Ainda assim, mantém o Walmart Healthcare Research Institute (WHRI), centro dedicado a melhorar o acesso à pesquisa em assistência médica, que se concentra em tratamentos e intervenções para comunidades sub-representadas, como idosos, populações rurais, mulheres e minorias, com ênfase em condições crônicas e ensaios clínicos inclusivos.
Ferramenta digital
E, para quem quer ter todos os seus registros médicos em um único lugar, o Walmart oferece o MyHealthJourney, uma ferramenta digital que armazena e dá acesso aos históricos médicos, informações de seguro saúde e lembretes para serviços de assistência.
“Sete em cada oito americanos escolhem sua farmácia com base na conveniência para eles (…). Nossa plataforma usa uma nova tecnologia geoespacial para definir áreas de entrega com maior precisão. Essas áreas são personalizadas para cada loja usando insights do cliente e dados externos — uma abordagem que supera em muito as métricas tradicionais, como código postal ou distância da loja”, informou o Walmart em nota.
Crise na rede tradicional
Se, de um lado, os marketplaces gigantes ganham mercado, de outro, os antigos players do setor farmacêutico sofrem para se manter de pé. A tradicional rede CVS está tentando resistir, fechou acordos com seguradoras de saúde e apostou em inovações, como o seu novo aplicativo, enquanto corre para cortar custos com o fechamento de centenas de lojas em todo o país. Só em 2024, foram 586 lojas fechadas. Considerando as já encerradas anteriormente e as que ainda serão, o total deve bater em 1 mil unidades físicas.
Em contrapartida, a rede está abrindo cerca de outras 100, em formato diferente. Elas são menores e concentradas no negócio central – medicamentos. Pode parecer óbvio que uma farmácia venda remédios, mas, nos Estados Unidos, ao longo de décadas, as redes foram diversificando sua oferta e se transformaram em pontos de conveniência. Passaram a vender doces, snacks e comidas congeladas, bebidas, presentes, artigos de papelaria, artigos de praia, roupas e até malas de viagem.
Redes fechando unidades
Redes tradicionais do setor farmacêutico dos EUA, como a CVS, fecharam milhares de unidades nos últimos anos e tentam sobreviver apostando em formatos menores, dedicados à venda de medicamentos.

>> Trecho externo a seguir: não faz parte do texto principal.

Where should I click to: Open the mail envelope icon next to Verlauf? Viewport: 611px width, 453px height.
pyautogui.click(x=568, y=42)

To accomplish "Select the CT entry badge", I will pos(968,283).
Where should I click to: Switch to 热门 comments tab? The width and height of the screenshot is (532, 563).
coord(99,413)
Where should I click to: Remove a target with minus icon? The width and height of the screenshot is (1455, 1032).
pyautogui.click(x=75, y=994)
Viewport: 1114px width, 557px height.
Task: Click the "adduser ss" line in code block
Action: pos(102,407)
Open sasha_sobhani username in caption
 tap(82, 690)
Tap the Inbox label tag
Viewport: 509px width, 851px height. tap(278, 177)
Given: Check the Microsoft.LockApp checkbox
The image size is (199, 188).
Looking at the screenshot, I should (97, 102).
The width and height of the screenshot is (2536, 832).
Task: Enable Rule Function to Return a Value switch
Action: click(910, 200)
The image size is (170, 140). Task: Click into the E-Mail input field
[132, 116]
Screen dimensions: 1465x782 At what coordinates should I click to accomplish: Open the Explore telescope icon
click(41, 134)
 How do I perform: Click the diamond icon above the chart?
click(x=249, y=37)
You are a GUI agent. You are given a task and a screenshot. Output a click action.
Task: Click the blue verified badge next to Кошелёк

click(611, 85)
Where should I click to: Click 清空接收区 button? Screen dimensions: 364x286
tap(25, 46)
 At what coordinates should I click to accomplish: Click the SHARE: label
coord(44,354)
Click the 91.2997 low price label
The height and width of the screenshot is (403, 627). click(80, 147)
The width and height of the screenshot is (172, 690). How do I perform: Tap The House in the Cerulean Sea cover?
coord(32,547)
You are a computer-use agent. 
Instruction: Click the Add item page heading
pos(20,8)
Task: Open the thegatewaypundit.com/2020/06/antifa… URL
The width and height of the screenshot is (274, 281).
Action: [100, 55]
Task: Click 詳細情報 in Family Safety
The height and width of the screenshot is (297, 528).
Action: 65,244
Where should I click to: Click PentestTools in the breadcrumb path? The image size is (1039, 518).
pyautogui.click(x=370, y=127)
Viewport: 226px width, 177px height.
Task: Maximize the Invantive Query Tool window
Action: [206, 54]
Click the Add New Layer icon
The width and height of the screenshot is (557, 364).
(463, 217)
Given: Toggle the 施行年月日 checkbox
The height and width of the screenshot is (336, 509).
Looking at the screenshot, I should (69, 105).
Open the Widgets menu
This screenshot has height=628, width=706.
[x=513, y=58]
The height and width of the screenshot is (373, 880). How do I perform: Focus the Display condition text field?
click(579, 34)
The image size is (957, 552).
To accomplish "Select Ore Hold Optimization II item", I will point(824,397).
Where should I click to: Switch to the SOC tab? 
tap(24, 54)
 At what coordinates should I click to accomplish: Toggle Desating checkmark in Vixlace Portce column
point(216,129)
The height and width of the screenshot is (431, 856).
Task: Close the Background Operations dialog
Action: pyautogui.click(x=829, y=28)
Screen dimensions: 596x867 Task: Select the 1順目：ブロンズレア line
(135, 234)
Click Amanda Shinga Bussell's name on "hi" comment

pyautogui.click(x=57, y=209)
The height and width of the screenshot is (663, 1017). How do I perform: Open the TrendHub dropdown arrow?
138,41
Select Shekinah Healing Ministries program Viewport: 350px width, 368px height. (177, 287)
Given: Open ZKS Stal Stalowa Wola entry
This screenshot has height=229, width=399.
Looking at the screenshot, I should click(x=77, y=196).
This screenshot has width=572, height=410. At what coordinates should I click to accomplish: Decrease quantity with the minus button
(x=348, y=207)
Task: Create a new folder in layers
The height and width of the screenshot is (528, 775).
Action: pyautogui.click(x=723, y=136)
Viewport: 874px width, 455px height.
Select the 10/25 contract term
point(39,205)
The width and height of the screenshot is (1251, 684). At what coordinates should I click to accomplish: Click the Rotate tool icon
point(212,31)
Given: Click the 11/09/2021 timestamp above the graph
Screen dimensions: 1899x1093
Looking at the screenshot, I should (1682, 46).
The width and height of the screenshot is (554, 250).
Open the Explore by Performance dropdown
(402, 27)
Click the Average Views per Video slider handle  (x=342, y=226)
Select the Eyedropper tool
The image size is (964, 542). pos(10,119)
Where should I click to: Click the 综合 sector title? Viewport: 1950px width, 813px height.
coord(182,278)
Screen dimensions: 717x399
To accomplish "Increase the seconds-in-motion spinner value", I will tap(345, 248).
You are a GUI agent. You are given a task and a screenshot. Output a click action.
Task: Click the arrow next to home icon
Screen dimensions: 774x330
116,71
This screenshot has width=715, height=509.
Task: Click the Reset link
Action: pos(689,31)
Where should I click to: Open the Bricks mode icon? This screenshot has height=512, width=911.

“A CVS tem lutado há muito tempo com seu negócio no varejo físico e tem feito relativamente pouco para defender a receita no digital. Não surpreende, portanto, que eles abram algumas lojas novas com foco em farmácia. Certamente será mais barato operar pontos menores com foco em produtos essenciais de farmácia, e se isso mantiver as farmácias nas comunidades locais, é uma coisa boa”, explica o analista de varejo e diretor da consultoria GlobalData, Neil Saunders. “No entanto, não é uma solução completa, pois muitos outros players digitais estão entrando no espaço de prescrição, e há uma concorrência crescente de redes como o Walmart.”
Já a centenária Walgreens, que já foi um gigante de US$ 106 bilhões, acabou se tornando um projeto de recuperação de capital privado. A rede foi vendida no início de março para a empresa de private equity Sycamore por US$ 10 bilhões, cifra 91% menor do que valia em 2015. Isso, depois de vir amargando uma longa crise e de ter anunciado, no final do ano passado, o fechamento de 1,2 mil lojas. Entre as farmácias menores, a situação é ainda mais crítica.
Ao contrário do que pode parecer, a entrada dos gigantes digitais no mercado, com seu novo modelo de negócio, não foi a causa única da crise do setor. Ela se arrasta já há um bom tempo, com falta de competitividade e custos operacionais altos, que levaram ao fechamento de muitas unidades. Essa quebra foi tão grande que gerou o fenômeno dos “desertos de farmácia” nos Estados Unidos, regiões em que a população simplesmente não tem mais esse tipo de varejo na vizinhança. É justamente aí que o delivery da compra online começou a se encaixar perfeitamente.